» **WHAT NEEDS TO BE DONE**: Copy the lines starting at the one containing "Open the CBVPL/23-24/0023 link" and ending at the one containing "click(x=581, y=44)", both included, word for word.

» **RECORDS FOR PROCESSING**:
— Begin —
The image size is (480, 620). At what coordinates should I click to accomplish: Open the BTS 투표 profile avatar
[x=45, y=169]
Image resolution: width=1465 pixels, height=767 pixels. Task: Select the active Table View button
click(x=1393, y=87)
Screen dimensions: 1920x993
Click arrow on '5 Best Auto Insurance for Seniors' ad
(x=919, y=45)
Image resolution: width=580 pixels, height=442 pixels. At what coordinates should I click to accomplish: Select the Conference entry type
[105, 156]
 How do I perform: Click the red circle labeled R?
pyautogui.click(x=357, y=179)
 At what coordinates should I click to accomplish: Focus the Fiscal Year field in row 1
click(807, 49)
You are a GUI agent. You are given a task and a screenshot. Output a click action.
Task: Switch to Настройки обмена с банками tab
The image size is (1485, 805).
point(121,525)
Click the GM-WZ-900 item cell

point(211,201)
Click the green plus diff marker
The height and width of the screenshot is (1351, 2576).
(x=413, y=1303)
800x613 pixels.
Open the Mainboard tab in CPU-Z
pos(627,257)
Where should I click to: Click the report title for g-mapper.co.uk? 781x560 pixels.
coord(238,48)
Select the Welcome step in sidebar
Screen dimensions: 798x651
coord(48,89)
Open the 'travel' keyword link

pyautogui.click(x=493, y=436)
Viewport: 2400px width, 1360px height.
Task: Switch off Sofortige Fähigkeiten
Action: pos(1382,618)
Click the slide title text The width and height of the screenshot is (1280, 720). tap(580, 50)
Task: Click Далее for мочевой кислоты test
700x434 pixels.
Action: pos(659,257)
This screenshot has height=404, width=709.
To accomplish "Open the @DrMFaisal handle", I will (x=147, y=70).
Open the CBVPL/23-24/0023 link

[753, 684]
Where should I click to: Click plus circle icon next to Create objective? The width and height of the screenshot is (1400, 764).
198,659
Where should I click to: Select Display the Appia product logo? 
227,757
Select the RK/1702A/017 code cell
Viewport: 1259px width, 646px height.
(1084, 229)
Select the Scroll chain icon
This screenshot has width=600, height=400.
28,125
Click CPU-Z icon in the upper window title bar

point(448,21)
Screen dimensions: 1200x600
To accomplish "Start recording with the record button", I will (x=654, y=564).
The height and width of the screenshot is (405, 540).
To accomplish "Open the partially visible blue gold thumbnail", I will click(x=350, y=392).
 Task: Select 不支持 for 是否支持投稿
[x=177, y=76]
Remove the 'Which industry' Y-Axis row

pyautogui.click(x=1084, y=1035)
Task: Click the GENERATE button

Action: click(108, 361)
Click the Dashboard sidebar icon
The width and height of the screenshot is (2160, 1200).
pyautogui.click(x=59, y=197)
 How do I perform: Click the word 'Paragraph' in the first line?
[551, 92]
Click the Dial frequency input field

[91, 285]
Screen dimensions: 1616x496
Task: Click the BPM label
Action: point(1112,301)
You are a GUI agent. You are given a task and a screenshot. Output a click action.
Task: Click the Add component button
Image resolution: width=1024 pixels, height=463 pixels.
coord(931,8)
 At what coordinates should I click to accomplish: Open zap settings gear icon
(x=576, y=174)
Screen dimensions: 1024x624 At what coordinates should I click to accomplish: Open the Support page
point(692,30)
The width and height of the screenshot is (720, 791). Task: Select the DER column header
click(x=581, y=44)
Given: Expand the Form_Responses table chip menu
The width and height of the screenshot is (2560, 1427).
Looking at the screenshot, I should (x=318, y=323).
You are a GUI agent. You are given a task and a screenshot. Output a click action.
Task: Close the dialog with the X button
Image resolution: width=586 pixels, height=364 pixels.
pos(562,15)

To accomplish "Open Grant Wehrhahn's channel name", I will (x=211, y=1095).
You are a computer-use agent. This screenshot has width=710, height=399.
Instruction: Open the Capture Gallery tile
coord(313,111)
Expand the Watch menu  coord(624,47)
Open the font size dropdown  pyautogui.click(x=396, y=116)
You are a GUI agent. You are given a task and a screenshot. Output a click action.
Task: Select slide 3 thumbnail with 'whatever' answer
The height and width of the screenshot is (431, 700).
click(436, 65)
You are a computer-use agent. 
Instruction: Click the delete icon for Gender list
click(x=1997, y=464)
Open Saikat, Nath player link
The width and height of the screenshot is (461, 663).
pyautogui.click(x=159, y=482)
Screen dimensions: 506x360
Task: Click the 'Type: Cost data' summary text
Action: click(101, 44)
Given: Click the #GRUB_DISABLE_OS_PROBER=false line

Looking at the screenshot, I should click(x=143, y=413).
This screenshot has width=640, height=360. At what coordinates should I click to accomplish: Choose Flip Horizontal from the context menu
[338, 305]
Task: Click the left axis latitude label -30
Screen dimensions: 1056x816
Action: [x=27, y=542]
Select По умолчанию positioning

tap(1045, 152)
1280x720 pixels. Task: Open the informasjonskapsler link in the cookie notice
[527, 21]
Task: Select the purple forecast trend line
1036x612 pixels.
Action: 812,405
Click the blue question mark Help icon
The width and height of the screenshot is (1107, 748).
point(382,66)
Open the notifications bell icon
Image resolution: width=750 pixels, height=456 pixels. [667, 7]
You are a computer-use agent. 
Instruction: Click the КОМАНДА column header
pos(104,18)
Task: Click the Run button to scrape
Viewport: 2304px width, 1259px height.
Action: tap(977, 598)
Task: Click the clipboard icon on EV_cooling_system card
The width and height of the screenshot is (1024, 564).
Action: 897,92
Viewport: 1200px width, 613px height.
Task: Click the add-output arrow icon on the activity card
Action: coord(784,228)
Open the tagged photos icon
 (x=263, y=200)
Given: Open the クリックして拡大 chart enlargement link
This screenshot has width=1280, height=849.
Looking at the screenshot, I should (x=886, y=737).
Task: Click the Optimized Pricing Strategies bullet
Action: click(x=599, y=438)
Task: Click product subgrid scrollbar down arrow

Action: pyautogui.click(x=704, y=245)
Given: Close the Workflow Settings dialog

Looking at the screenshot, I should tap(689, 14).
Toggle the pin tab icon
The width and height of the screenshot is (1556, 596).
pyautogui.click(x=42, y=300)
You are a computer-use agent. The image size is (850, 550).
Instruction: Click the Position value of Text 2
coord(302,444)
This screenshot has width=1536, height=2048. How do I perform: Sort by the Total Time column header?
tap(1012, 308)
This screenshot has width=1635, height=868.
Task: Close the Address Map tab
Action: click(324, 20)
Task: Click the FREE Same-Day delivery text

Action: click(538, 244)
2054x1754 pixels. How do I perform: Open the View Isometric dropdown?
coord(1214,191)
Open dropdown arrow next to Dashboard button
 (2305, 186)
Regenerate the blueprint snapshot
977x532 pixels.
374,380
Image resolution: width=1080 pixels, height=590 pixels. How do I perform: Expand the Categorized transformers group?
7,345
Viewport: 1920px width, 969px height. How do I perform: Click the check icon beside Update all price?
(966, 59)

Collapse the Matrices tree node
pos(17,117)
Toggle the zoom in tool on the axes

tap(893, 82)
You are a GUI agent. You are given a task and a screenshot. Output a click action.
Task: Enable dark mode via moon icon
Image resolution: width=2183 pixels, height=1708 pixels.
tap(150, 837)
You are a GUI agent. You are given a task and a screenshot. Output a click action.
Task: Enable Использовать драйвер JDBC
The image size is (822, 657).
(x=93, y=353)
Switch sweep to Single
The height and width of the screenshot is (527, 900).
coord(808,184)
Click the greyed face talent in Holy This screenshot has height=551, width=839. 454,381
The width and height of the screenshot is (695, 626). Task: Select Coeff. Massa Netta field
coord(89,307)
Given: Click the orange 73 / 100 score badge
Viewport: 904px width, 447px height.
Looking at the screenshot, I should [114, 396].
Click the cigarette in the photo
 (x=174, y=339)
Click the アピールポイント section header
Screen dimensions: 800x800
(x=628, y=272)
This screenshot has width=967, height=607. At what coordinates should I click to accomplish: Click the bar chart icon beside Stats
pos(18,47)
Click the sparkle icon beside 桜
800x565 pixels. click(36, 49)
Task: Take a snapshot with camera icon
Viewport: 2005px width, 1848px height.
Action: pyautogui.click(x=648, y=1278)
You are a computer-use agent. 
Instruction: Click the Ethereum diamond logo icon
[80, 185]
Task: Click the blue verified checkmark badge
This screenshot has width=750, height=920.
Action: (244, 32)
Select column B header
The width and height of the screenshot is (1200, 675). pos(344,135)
— End —
» **FINAL RESULT**:
Open the CBVPL/23-24/0023 link

[753, 684]
Where should I click to: Click plus circle icon next to Create objective? The width and height of the screenshot is (1400, 764).
198,659
Where should I click to: Select Display the Appia product logo? 
227,757
Select the RK/1702A/017 code cell
Viewport: 1259px width, 646px height.
(1084, 229)
Select the Scroll chain icon
This screenshot has width=600, height=400.
28,125
Click CPU-Z icon in the upper window title bar

point(448,21)
Screen dimensions: 1200x600
To accomplish "Start recording with the record button", I will (x=654, y=564).
The height and width of the screenshot is (405, 540).
To accomplish "Open the partially visible blue gold thumbnail", I will click(x=350, y=392).
 Task: Select 不支持 for 是否支持投稿
[x=177, y=76]
Remove the 'Which industry' Y-Axis row

pyautogui.click(x=1084, y=1035)
Task: Click the GENERATE button

Action: click(108, 361)
Click the Dashboard sidebar icon
The width and height of the screenshot is (2160, 1200).
pyautogui.click(x=59, y=197)
 How do I perform: Click the word 'Paragraph' in the first line?
[551, 92]
Click the Dial frequency input field

[91, 285]
Screen dimensions: 1616x496
Task: Click the BPM label
Action: point(1112,301)
You are a GUI agent. You are given a task and a screenshot. Output a click action.
Task: Click the Add component button
Image resolution: width=1024 pixels, height=463 pixels.
coord(931,8)
 At what coordinates should I click to accomplish: Open zap settings gear icon
(x=576, y=174)
Screen dimensions: 1024x624 At what coordinates should I click to accomplish: Open the Support page
point(692,30)
The width and height of the screenshot is (720, 791). Task: Select the DER column header
click(x=581, y=44)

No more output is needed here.